Piwano apretó los puños.

– Maestro, yo tengo que tocar. No puedo estar sentado eternamente en el sótano y tocar sólo para mí. No es… no es… completo, ¿comprendéis? El arte es arte cuando alcanza a otros seres humanos. Cuando toco sin que lo oiga nadie, no hay ninguna diferencia entre que toque o no.

El maestro de flauta percibió la rabia que crecía dentro de él y el miedo por el joven. Pero le conocía lo suficientemente bien como para saber que Piwano al final haría siempre lo que tuviera por correcto incluso aunque le costara la vida.

– Bien, por mi parte -cedió-. Pero sólo con una condición: no tocarás ninguna pieza difícil, nada que pueda llamar la atención. Tocarás las piezas polifónicas más fáciles, las que los otros también conocen. Nada que esté por encima de shen-ta-no.

Era totalmente en serio. Estaba dispuesto a amenazar a Piwano con echarle de la casa si no aceptaba.

Pero Piwano asintió con agradecimiento.

– De acuerdo, maestro.

Pese a ello, Opur vio acercarse el concierto con un sentimiento negativo. Su tensión se trasladó también a sus otros alumnos y los puso nerviosos. Nunca antes le habían resultado tan pesados los preparativos necesarios. Cambió incontables veces el orden de la representación, cambió también el orden de los asientos. No estaba contento con las fundas de los cojines y casi se dejó de hablar con el cocinero de la cocina de enfrente, que se iba a ocupar de las bebidas y de unos aperitivos.

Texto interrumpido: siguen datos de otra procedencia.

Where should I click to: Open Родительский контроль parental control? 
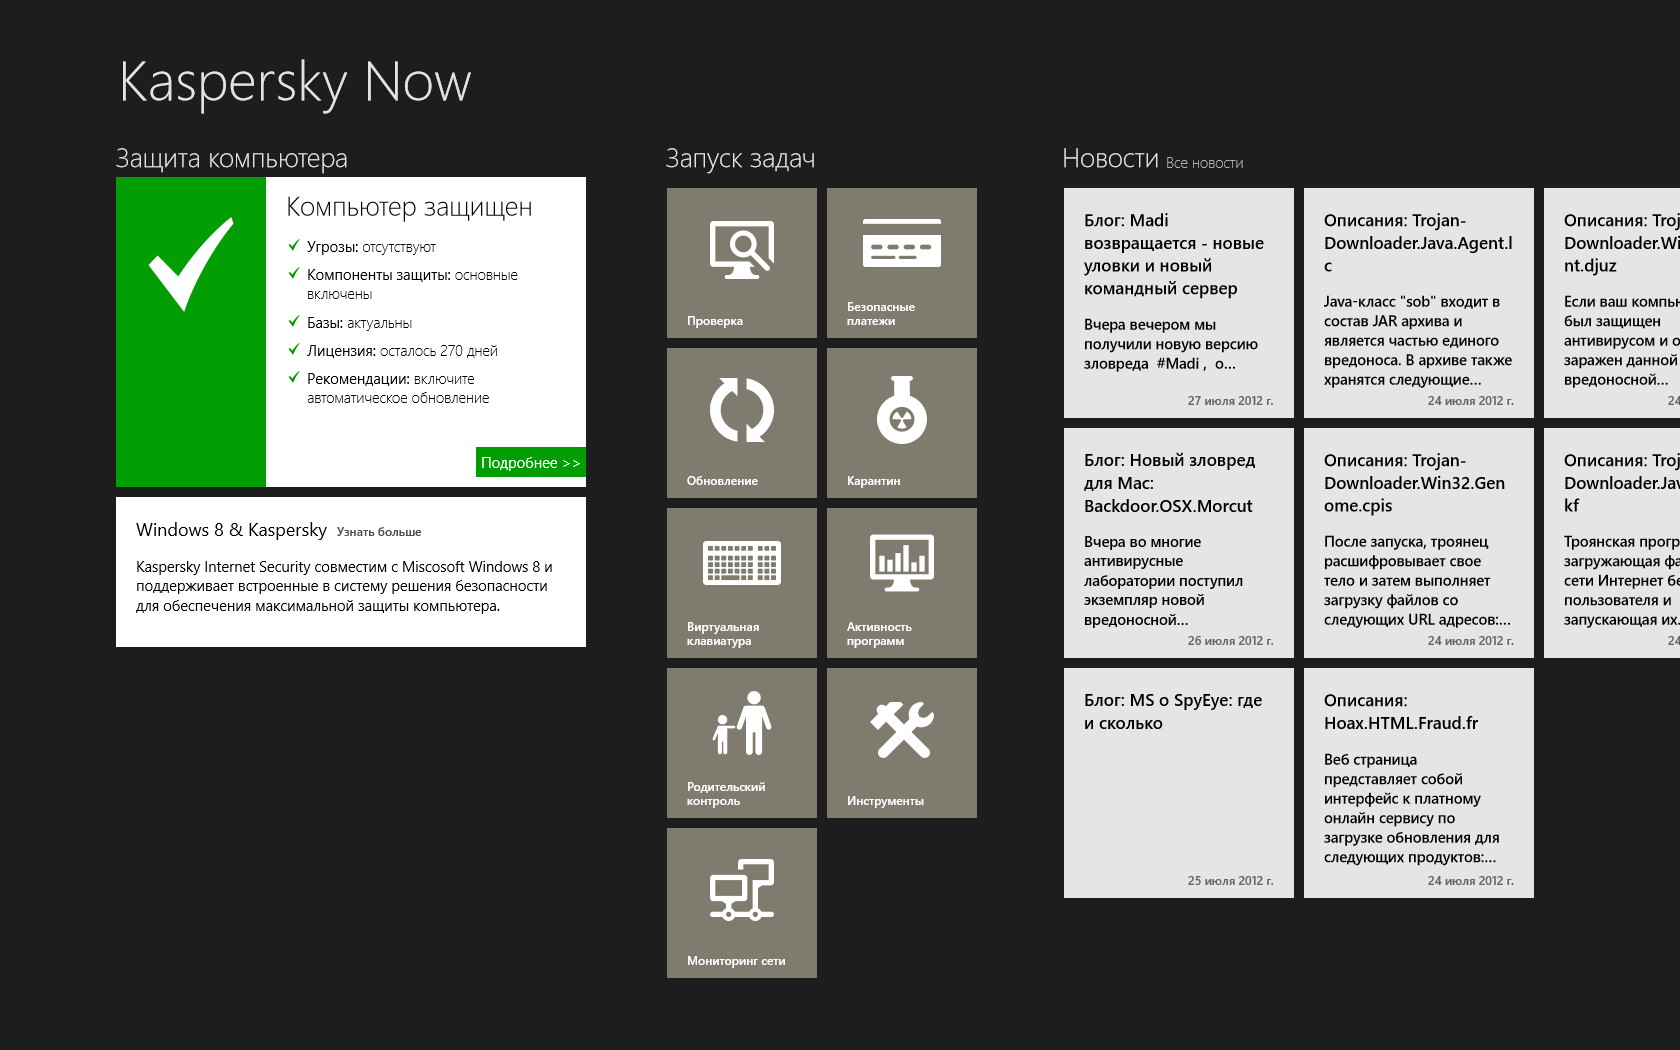pyautogui.click(x=741, y=743)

Por fin llegó la tarde del concierto. Opur recibió personalmente a todos los visitantes a la puerta, para saludarlos. Arriba, en el aula, una de sus alumnas asignaba los asientos. Todos venían con sus mejores ropas, lo que, de todos modos, para las personas que vivían en aquella parte de la ciudad no significaba mucho. Opur había participado una vez cuando era joven en un concierto que su propio maestro había dado en la ciudad alta. A veces le asaltaba la sospecha de que en los conciertos que él mismo organizaba intentaba copiar la despilfarradora pompa de aquellos días y sin embargo no conseguía más que recrear una parodia de aquellas fiestas.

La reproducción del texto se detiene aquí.